══ Given entries

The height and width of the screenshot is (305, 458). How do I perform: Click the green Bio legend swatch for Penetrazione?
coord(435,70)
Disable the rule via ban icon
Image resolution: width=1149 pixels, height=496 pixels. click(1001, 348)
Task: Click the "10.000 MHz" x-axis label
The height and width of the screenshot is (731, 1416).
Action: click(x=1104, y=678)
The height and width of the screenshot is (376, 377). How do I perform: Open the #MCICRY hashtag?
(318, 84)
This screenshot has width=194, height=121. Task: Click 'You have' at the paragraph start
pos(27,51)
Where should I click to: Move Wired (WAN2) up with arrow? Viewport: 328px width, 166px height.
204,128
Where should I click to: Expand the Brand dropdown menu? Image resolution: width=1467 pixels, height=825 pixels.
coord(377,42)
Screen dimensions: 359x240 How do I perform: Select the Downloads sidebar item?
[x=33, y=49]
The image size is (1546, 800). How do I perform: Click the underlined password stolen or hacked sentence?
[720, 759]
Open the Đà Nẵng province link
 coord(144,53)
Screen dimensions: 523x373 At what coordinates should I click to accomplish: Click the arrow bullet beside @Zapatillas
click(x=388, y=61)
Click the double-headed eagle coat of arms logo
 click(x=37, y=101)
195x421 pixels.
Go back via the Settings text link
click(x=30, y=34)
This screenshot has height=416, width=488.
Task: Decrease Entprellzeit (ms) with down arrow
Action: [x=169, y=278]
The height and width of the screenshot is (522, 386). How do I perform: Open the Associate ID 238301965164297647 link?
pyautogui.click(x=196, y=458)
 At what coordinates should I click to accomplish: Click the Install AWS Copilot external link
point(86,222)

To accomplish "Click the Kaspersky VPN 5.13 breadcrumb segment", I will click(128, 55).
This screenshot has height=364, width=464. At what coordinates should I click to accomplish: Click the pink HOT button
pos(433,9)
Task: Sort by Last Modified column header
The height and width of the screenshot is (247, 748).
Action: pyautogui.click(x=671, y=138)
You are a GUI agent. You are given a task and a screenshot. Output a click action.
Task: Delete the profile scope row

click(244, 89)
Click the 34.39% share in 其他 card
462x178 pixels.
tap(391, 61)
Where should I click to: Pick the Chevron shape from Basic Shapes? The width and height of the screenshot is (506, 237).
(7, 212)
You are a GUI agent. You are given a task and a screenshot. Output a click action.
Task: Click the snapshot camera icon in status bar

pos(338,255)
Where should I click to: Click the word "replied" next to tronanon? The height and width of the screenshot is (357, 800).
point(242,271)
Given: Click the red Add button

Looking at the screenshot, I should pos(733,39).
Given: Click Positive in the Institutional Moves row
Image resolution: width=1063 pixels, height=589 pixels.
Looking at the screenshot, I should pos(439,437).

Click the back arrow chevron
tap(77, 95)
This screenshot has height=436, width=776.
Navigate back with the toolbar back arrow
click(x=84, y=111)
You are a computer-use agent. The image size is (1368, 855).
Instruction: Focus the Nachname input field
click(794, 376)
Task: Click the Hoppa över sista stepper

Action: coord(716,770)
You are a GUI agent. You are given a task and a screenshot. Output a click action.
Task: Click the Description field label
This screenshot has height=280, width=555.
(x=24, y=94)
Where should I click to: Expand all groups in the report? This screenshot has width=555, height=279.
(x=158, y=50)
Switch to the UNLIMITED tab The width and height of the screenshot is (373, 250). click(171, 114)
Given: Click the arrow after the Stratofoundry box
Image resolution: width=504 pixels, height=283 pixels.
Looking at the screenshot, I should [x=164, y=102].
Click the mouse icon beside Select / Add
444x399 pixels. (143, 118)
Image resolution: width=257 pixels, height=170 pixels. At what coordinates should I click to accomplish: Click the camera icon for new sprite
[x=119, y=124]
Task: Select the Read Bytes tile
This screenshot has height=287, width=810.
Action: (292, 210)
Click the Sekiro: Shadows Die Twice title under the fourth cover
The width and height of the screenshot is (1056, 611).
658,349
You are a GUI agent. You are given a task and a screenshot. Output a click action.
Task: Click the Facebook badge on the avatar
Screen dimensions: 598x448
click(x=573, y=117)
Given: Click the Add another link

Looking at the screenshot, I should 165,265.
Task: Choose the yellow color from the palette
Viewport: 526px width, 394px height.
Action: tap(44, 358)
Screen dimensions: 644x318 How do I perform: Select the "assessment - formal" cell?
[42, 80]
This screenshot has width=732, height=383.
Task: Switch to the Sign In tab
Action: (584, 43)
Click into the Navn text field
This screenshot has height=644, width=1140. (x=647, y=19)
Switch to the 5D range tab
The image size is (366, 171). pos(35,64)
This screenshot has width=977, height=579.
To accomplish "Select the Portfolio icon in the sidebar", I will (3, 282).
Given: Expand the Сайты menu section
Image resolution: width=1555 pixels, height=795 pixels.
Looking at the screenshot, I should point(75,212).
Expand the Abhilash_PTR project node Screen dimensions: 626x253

════

Exercise objective> Select every line of the records holding the string "label".

Task result>
Task: Click the "10.000 MHz" x-axis label
Task: Click the Description field label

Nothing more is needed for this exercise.